Yes. We could say that the book has been in my head since … always. To visit Hopper’s exhibition, realism with Antonio López, to see Velázquez’s paintings over and over again, to lose myself with Genovés … All that was already there, but it had not yet come out. [Ríe]. And once the idea occurs and is out of your head, it’s just a matter of hitting it.

-How do you see the Spanish cultural panorama in the midst of the pandemic? Are you optimistic in the short or medium term?

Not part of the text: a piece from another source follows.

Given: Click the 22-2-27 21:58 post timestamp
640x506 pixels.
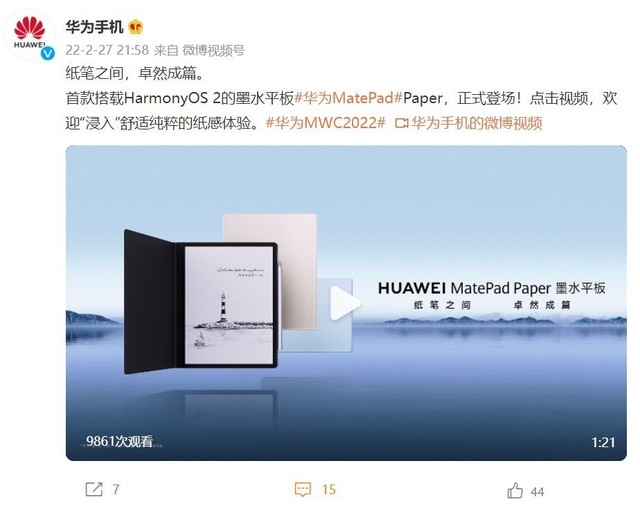Looking at the screenshot, I should click(x=107, y=50).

-Right now you can be optimistic in very few sectors … and ours is one of those that has suffered the most from the consequences of the pandemic. He thinks that culture lives from contact with the public, and that, from contact, is what we are deprived of. A support mechanism will have to be put in place for a fundamental sector in our society. Few things like culture make Spain mark.

-Is there something that you particularly miss as far as culture is concerned?

-I really want to go to a concert, and jump and celebrate … It’s something I really want to do again. Or go to a full movie theater, or at least in which everyone present can be carried away by the story that they are telling us on screen, and not by the one we bring from outside. We have to wait, but that day will come.